Tag Archives: Whitney Houston

The Problem with 1/12th: Armchair Art Walk Talk

On March 4, I took part in the San Pedro Armchair Art Walk. Following are the remarks I prepared on Women’s History Month, the Rock & Roll Hall of Fame, Women Who Rock, and the problem with tokenism. You can watch the video with slideshow here. I was joined by two brilliant artists, Anne Daub and Monica Orozco.

I want to thank Linda Grimes, Sharyl Holtzman, and the San Pedro Waterfront Arts District for putting together this event. First Thursdays is one of my favorite things to do here in Pedro, and I can’t wait to be able to do it in person again: lobster rolls from the lobster truck, or sushi at Senfuku, wine and snacks and great art at Arnie and Ray’s gallery, all the galleries and restaurants and trucks and people. But I’m glad we have this to tide us over until those good times return.

Like all of us I’m sure, I have mixed feelings about Women’s History Month, because of course, half of the planet should get more than 1/12th of the year. But the fact is, we don’t. Women, like people of color, get disproportionately ignored the other 11 months of the year, so we better shout our achievements every second of the month of March, and keep shouting until it’s women’s history year, decade, century and millennium.

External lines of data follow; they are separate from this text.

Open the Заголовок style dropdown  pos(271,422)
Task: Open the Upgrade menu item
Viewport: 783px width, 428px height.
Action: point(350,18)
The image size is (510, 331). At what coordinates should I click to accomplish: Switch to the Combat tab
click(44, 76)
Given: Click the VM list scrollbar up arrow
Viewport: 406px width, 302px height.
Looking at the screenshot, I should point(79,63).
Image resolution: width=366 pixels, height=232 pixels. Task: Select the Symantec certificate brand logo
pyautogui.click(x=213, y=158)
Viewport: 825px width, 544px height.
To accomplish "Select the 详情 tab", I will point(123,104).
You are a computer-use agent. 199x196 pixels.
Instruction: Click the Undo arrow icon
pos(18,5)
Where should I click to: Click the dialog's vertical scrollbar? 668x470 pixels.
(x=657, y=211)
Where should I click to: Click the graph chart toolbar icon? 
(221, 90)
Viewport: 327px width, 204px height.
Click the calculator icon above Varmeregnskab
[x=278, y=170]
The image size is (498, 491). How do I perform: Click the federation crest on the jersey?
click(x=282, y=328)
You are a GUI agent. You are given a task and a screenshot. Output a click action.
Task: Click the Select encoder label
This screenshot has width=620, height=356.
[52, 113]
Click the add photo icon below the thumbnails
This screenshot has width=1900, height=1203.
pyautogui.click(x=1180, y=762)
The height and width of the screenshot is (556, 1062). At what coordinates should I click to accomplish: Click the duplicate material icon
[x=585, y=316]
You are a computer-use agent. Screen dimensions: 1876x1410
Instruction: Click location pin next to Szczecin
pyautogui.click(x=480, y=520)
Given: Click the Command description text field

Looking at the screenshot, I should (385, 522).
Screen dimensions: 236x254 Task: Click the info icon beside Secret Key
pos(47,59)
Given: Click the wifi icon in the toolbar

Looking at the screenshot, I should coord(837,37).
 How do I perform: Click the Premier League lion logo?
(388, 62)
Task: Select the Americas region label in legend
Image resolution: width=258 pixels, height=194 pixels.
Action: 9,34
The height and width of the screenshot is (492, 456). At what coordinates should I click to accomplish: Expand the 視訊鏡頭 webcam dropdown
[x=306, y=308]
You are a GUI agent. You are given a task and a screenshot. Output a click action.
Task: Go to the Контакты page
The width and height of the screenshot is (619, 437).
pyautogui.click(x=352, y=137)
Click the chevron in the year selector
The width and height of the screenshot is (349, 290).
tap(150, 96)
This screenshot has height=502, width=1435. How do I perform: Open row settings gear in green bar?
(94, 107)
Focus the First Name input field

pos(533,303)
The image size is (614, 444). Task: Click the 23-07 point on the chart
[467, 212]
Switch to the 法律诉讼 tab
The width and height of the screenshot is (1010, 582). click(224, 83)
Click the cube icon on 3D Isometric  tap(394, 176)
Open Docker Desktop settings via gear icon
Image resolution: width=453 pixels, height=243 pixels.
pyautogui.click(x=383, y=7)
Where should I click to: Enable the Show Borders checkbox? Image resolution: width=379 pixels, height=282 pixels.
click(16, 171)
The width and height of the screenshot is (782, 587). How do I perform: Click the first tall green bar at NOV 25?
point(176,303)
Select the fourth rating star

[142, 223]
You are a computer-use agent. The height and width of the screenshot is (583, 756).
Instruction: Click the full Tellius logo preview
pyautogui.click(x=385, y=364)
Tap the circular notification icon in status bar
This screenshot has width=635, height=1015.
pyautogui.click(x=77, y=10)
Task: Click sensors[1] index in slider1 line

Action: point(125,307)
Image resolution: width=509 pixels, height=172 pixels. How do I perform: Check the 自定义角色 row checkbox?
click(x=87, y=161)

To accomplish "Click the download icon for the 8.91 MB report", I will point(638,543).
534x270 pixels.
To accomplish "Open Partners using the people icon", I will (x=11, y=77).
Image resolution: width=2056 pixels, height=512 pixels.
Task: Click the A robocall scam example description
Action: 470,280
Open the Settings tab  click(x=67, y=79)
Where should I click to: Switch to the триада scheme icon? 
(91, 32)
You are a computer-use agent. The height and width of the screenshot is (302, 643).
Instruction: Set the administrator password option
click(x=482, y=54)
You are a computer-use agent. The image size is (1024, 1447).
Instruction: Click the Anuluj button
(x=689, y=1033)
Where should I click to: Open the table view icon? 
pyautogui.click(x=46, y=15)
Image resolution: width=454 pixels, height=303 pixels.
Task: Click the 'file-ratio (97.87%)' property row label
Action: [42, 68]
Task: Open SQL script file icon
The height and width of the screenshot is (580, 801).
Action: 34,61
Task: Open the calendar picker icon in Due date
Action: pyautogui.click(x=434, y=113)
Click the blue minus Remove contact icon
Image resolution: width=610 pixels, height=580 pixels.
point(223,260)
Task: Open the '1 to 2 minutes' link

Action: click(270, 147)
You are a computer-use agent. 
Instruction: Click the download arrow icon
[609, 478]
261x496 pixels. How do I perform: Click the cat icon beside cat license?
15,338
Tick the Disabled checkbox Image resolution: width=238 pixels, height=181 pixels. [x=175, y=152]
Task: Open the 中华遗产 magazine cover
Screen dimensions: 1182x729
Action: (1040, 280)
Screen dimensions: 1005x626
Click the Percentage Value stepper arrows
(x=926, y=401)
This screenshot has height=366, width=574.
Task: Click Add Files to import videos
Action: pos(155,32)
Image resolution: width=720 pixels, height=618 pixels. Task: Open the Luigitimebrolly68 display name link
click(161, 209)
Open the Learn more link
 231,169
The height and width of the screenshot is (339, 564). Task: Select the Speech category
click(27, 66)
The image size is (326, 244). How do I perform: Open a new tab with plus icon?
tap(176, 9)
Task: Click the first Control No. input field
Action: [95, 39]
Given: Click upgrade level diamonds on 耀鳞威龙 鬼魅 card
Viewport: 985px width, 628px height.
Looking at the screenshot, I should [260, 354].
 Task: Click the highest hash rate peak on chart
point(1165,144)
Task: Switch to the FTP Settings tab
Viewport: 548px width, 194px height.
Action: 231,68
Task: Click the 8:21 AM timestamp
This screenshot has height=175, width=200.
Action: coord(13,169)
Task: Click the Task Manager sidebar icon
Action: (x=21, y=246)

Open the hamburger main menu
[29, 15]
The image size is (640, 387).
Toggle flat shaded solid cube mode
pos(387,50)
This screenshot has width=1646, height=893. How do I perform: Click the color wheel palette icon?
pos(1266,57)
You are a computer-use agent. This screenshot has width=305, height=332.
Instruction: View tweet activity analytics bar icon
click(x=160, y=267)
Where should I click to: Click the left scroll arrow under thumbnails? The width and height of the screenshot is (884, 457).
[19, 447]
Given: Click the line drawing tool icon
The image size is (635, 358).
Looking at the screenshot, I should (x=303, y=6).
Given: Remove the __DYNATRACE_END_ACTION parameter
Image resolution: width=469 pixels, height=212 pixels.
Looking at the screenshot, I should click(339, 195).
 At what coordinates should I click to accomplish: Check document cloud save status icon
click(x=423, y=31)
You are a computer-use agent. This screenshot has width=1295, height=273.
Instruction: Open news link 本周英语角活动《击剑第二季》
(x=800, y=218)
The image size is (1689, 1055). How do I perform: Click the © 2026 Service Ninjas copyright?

Interestingly, 1/12th is almost exactly the fraction of artists who are women who have been inducted into the rock’n’roll hall of fame since it was founded in 1986. It’s actually less than that: 7.63 percent. These appalling figures are why we need recuperative efforts such as Women’s History Month, or books about Women Who Rock: To set the record straight by shining a spotlight on the legions of women who get left out of the institutions, the history books, the archives, the museums, the playlists, the algorithms. Uplifting female musicians has been a mission for me ever since I was just a kid and heard Patti Smith singing about the sea of possibilities and Poly Styrene shouting Oh bondage, up yours! I created this book to celebrate what I call this rhythm movement, a century of female artists making great, glorious, gutsy music – some of them in the rock hall, most of them not. I hired dozens of women writers and artists to create portraits of these sheroes in words and in ink; here are a few examples . If you want to buy this book, it’s available here in Pedro at the Corner Store and the shop next door to it as well as the Cabrillo Aquarium Gift shop. And of course on Amazon.

But it’s important not just to celebrate women, but also to continually point out the way they are systematically disenfranchised, ignored, abused, and silenced by a male-dominated society and its institutions. We can’t stop with the ghettoization of dedicated history months; we need to be heard every month. That’s why for 10 years, in multiple articles, wielding statistics, graphs, historic examples, and suggested solutions, I have been documenting the Rock Hall’s abominable gender record. And I’m happy to say that in 2021, they listened, and acted. Women make up almost a quarter of the nominees announced last month, which granted, is not parity – but it’s three times better than 7.63 percent. Of course, these nominees – including Kate Bush, Mary J. Blige, and the Go-Go’s — have to get inducted. And the rock hall has 34 years of manhandling music history to make up for: the fact that every inductee gets a vote skews the rock hall voting body male. If every female act nominated – and only those acts – were inducted, the total percentage of women in the hall would rise more than one percentage point, to 8.73 percent – slightly more than 1/12th. That’s the best case scenario. In 2020, only one woman was inducted, Whitney Houston. As Janet Jackson said in 2019, Induct more women.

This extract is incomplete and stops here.